Then an anecdote about how some file formats and their creating applications are better used for some tasks and not for others. The tutor knew someone who wrote a novel in Excel because he didn’t have any other software to hand and I guess curiosity didn’t get the better of him either.

We did a quick exercise in what features to look for in a file format for preservation purposes. Not too difficult:

Open, documented, widely used and therefore supported, interoperable over different Operating Systems, lossless/no compression, metadata support, etc. etc.

Another anecdote was that ten years ago, two men wrote a book detailing over 3000 graphic file formats. As the number of formats grew, it was revised and issued on a CD-ROM. Now it’s updated on the web.
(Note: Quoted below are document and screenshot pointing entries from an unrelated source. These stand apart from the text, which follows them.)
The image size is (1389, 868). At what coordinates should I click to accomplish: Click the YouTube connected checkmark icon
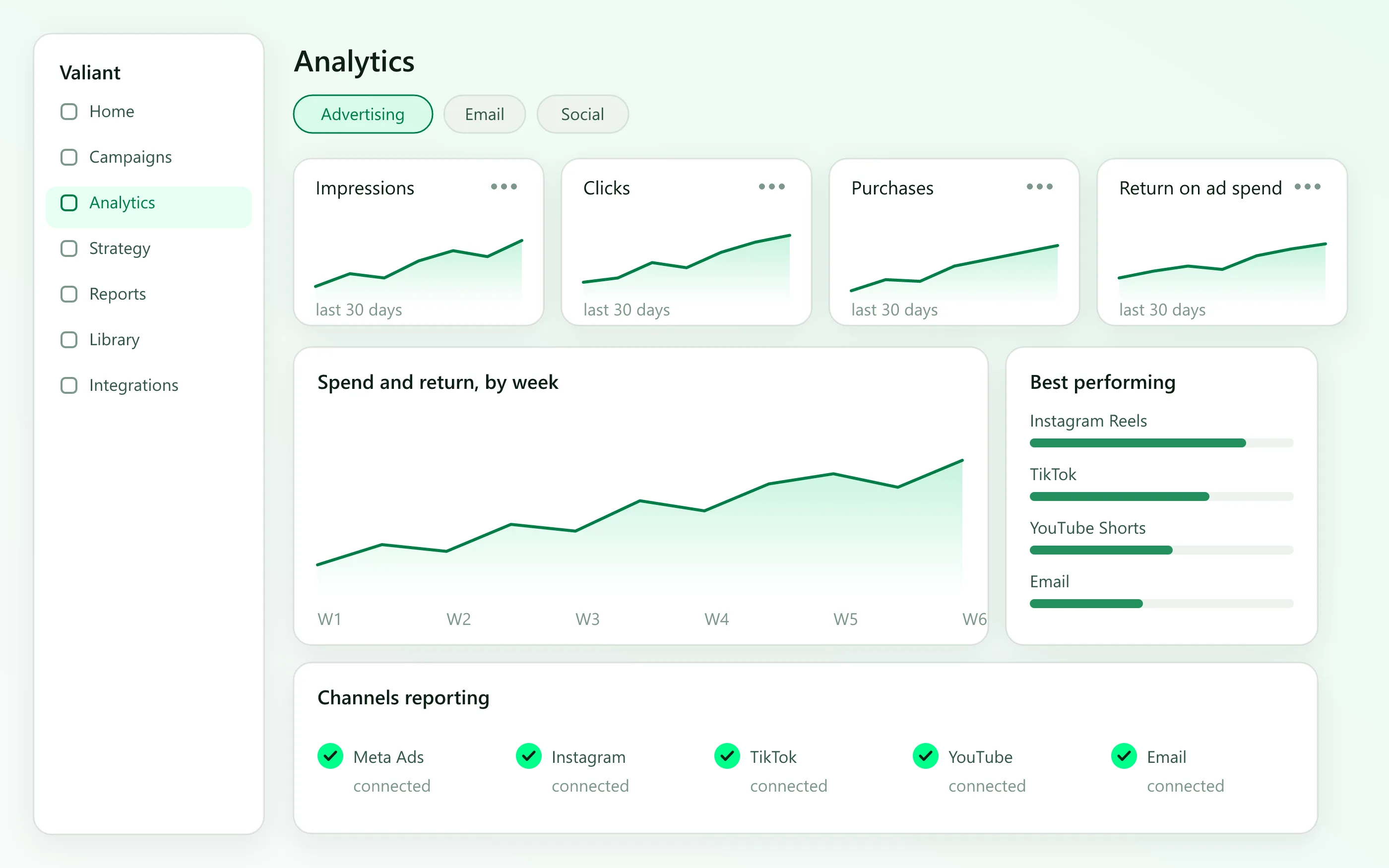point(926,756)
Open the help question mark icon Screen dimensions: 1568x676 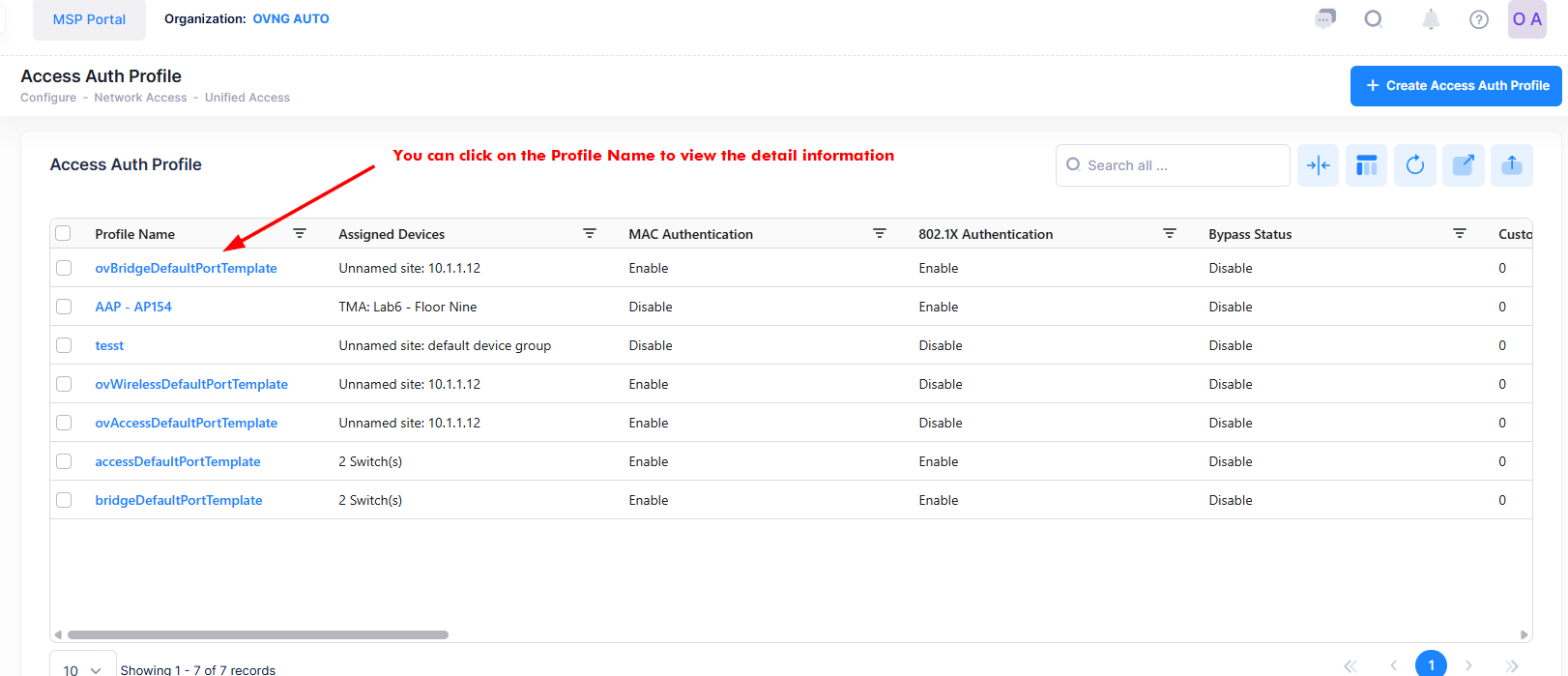tap(1478, 19)
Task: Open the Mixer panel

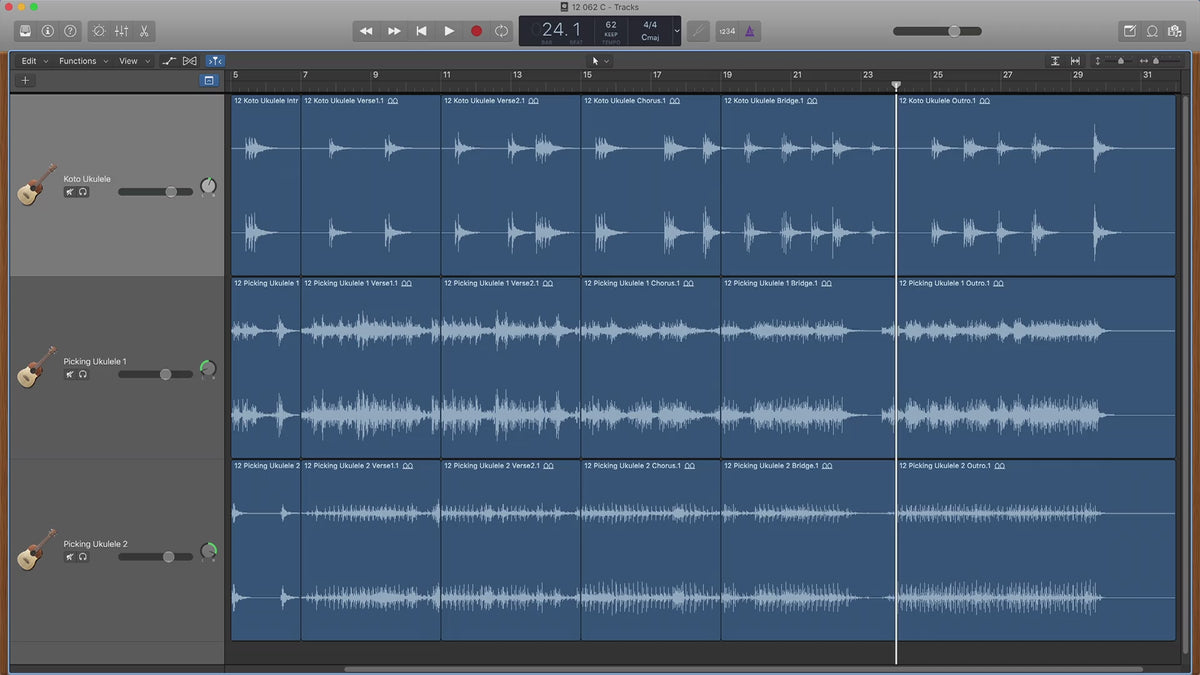Action: (121, 31)
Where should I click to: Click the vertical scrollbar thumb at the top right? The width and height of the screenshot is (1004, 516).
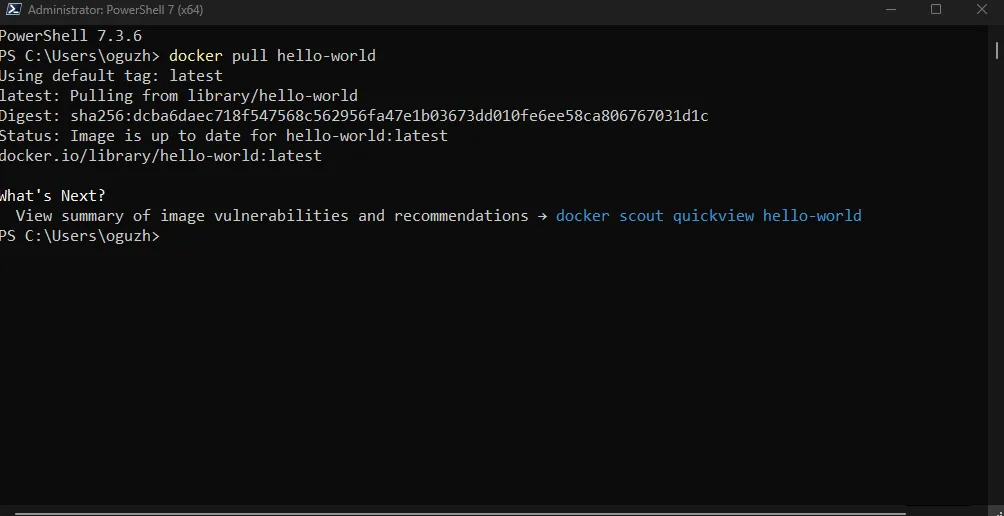click(997, 49)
I’m sure Tim would love it.

I’ll state this here: ADAM handles two graphic file formats for a reason. They are both open, documented, widely used, well supported, interoperable and have metadata support. The list of supported graphic file formats may double or triple over time, but 3000+ demonstrates what an industry digital archives are having to deal with.
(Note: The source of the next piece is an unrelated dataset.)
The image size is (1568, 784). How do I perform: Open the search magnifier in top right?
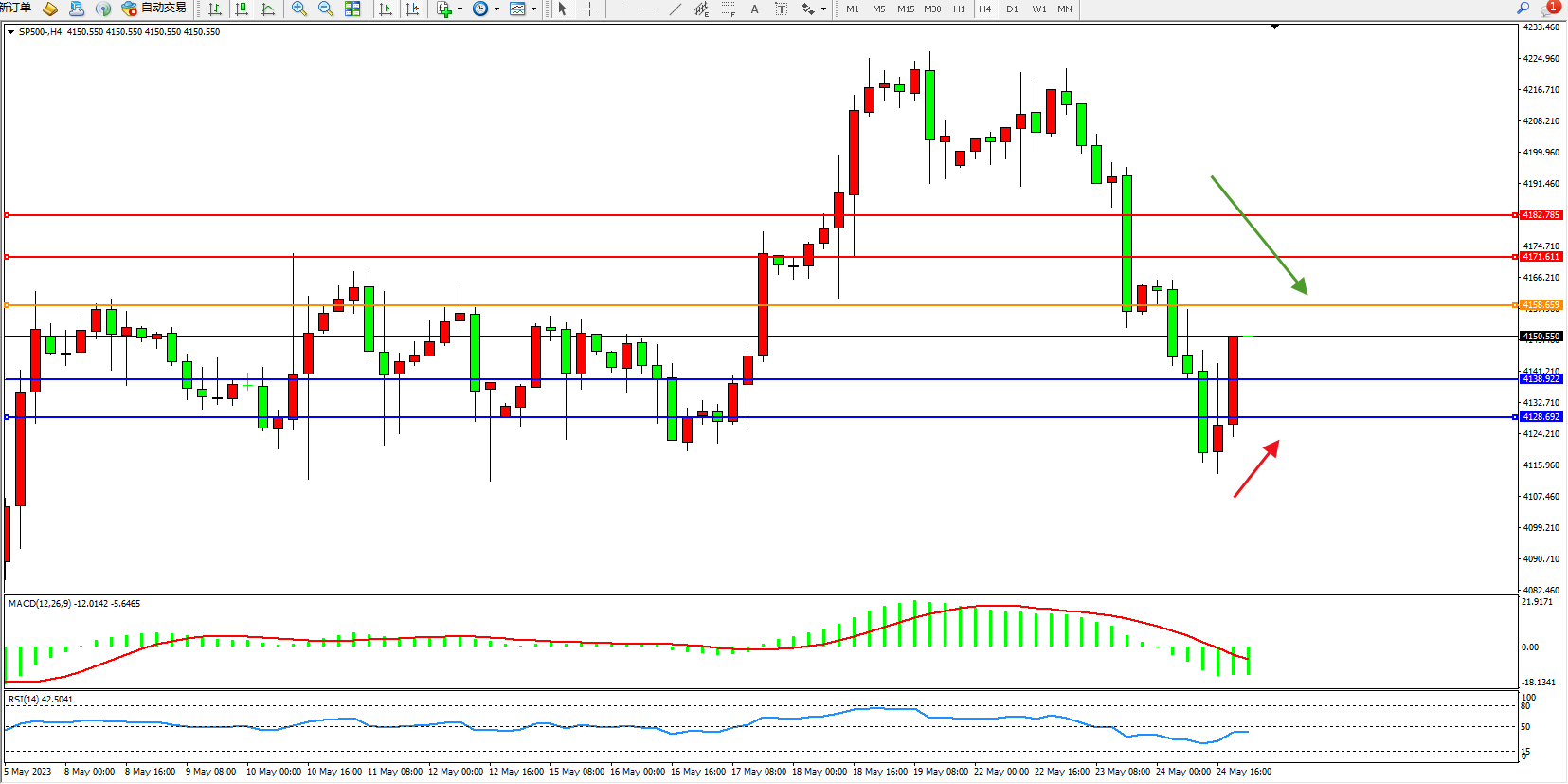(x=1523, y=9)
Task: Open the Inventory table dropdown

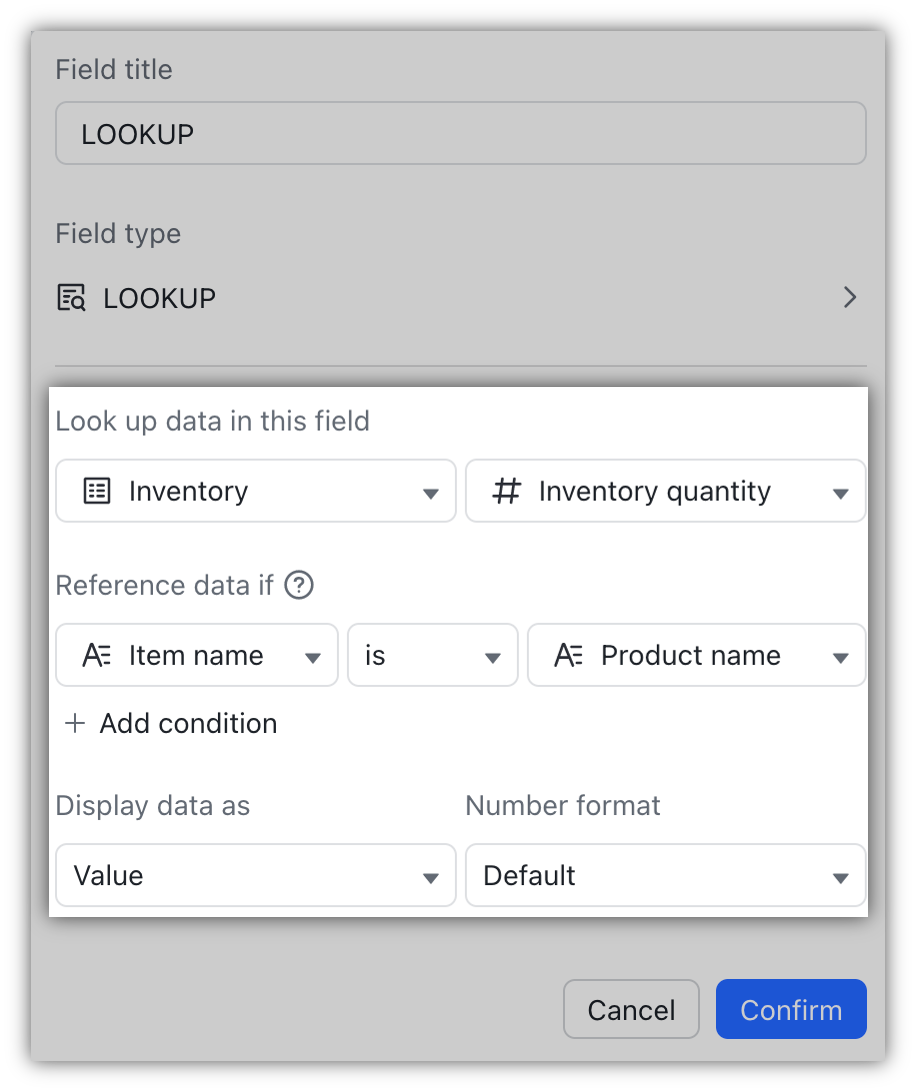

If you want guidance on file formats (and who doesn’t?), then look no further than these fine institutions:

FCLA Digital Archive
Harvard University formats registry
ERPAnet file formats
Library of Congress (my favourite).

We finished up by looking at the conversion of file formats, something which presents problems when you want to preserve the original integrity of the file’s content but in a more suitable or non-obsolete file format.

I could go on about file formats but let’s face it, we’ve both had enough for one day. Let’s talk at length in the ‘breakout’ area when I get back, OK?

Institutional Repositories

March 22, 2006

Maybe I should think up snappier title headings to these blogs. Believe me, occasionally I’m sitting in the class wondering how the hell I got here. Though I should say that the quality of the training programme so far has been very high and I’m finding it very engaging. The tutors are decent, down-to-earth people with practical advice. In other news, the stats for this blog suggest that most of ITP and IRP looked at it yesterday. Tomorrow’s stats should be interesting… 😉

Basically, this was a discussion on DSpace and the OCLC. Fedora was mentioned but only briefly. That’s OK, because Fiona, Damon and I attended a conference on Fedora last year. Damon’s an expert so ask him all the questions about Fedora… The implementation of a ‘trusted repository’ is central to digital archiving and the two main course documents are the OAIS standard and the follow up document, Trusted Digital Repositories. The TDR document basically goes through all the attributes and responsibilities that an OAIS compliant have. The report defines a TDR as:

A trusted digital repository is one whose mission is to provide reliable, long-term access to managed digital resources to its designated community, now and in the future.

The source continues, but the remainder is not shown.